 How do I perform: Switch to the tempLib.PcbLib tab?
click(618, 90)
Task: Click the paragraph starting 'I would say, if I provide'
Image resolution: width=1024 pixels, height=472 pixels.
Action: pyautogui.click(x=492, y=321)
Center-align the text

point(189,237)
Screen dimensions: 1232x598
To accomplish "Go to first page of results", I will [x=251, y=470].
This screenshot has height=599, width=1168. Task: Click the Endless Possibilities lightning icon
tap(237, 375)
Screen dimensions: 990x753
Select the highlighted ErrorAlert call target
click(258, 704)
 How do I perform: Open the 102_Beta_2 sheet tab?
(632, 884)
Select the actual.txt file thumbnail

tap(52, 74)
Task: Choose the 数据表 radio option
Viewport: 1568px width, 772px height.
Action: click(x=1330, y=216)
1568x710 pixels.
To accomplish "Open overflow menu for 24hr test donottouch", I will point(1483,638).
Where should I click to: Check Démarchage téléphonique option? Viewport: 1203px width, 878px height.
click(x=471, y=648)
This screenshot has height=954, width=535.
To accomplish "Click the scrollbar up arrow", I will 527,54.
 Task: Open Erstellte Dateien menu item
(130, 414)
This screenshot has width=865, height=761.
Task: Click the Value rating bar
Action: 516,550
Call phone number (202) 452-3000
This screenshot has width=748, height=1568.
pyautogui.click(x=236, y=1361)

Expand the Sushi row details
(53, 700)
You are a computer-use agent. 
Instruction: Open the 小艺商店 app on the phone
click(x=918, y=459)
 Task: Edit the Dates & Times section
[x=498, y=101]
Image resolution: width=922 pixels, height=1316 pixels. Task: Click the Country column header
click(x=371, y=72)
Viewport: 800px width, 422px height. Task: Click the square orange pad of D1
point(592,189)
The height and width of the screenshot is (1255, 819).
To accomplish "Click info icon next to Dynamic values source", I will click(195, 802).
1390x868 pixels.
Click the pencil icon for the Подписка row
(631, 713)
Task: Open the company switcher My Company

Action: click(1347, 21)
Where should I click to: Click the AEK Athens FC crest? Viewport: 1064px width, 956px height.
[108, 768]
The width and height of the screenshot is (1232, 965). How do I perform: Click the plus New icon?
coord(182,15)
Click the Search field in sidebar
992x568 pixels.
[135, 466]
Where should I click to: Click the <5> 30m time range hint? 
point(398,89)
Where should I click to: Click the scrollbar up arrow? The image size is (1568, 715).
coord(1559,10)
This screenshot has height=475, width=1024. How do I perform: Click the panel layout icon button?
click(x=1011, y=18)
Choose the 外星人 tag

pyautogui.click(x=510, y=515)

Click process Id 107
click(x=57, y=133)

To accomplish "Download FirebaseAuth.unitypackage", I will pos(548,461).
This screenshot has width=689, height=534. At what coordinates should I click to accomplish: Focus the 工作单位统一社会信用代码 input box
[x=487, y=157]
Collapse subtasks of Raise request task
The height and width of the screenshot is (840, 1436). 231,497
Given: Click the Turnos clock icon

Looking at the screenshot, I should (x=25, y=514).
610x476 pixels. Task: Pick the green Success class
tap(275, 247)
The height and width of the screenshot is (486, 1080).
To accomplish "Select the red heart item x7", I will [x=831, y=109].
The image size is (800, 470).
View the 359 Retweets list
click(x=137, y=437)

────────────────

> [What is being asked]
For the word "will", go through the records and show each line that carries it.

> [Response to this exercise]
To accomplish "Go to first page of results", I will [x=251, y=470].
To accomplish "Open overflow menu for 24hr test donottouch", I will point(1483,638).
To accomplish "Click the scrollbar up arrow", I will 527,54.
To accomplish "Click info icon next to Dynamic values source", I will click(195, 802).
To accomplish "Download FirebaseAuth.unitypackage", I will pos(548,461).
To accomplish "Select the red heart item x7", I will [x=831, y=109].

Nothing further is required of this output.